Search code examples
pythonxgboostamazon-sagemaker

entry_point file using XGBoost as a framework in sagemaker


Looking at the following source code taken from here (SDK v2):

import boto3
import sagemaker
from sagemaker.xgboost.estimator import XGBoost
from sagemaker.session import Session
from sagemaker.inputs import TrainingInput

# initialize hyperparameters
hyperparameters = {
        "max_depth":"5",
        "eta":"0.2",
        "gamma":"4",
        "min_child_weight":"6",
        "subsample":"0.7",
        "verbosity":"1",
        "objective":"reg:linear",
        "num_round":"50"}

# set an output path where the trained model will be saved
bucket = sagemaker.Session().default_bucket()
prefix = 'DEMO-xgboost-as-a-framework'
output_path = 's3://{}/{}/{}/output'.format(bucket, prefix, 'abalone-xgb-framework')

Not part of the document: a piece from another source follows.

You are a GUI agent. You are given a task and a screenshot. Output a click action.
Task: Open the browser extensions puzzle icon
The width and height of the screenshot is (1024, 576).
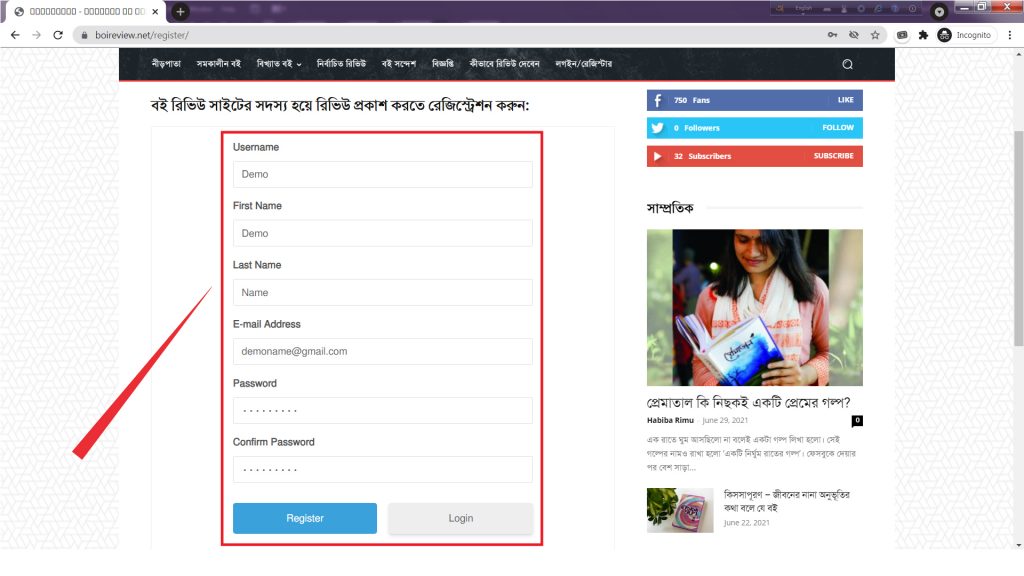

# construct a SageMaker XGBoost estimator
# specify the entry_point to your xgboost training script
estimator = XGBoost(entry_point = "your_xgboost_abalone_script.py", 
                    framework_version='1.2-2',
                    hyperparameters=hyperparameters,
                    role=sagemaker.get_execution_role(),
                    instance_count=1,
                    instance_type='ml.m5.2xlarge',
                    output_path=output_path)

# define the data type and paths to the training and validation datasets
content_type = "libsvm"
train_input = TrainingInput("s3://{}/{}/{}/".format(bucket, prefix, 'train'), content_type=content_type)
validation_input = TrainingInput("s3://{}/{}/{}/".format(bucket, prefix, 'validation'), content_type=content_type)

# execute the XGBoost training job
estimator.fit({'train': train_input, 'validation': validation_input})

I wonder where the your_xgboost_abalone_script.py file has to be placed please? So far I used XGBoost as a built-in algorithm from my local machine with similar code (i.e. I span up a training job remotely). Thanks!

PS:

Looking at this, and source_dir, I wonder if one can upload Python files to S3. In this case, I take it is has to be tar.gz? Thanks!


Solution

  • your_xgboost_abalone_script.py can be created locally. The path you provide is relative to where the code is running.

    I.e. your_xgboost_abalone_script.py can be located in the same directory where you are running the SageMaker SDK ("source code").

    For example if you have your_xgboost_abalone_script.py in the same directory as the source code:

    .
    ├── source_code.py
    └── your_xgboost_abalone_script.py
    

    Then you can point to this file exactly how the documentation depicts:

    estimator = XGBoost(entry_point = "your_xgboost_abalone_script.py", 
    .
    .
    .
    )
    

    The SDK will take your_xgboost_abalone_script.py repackage it into a model tar ball and upload it to S3 on your behalf.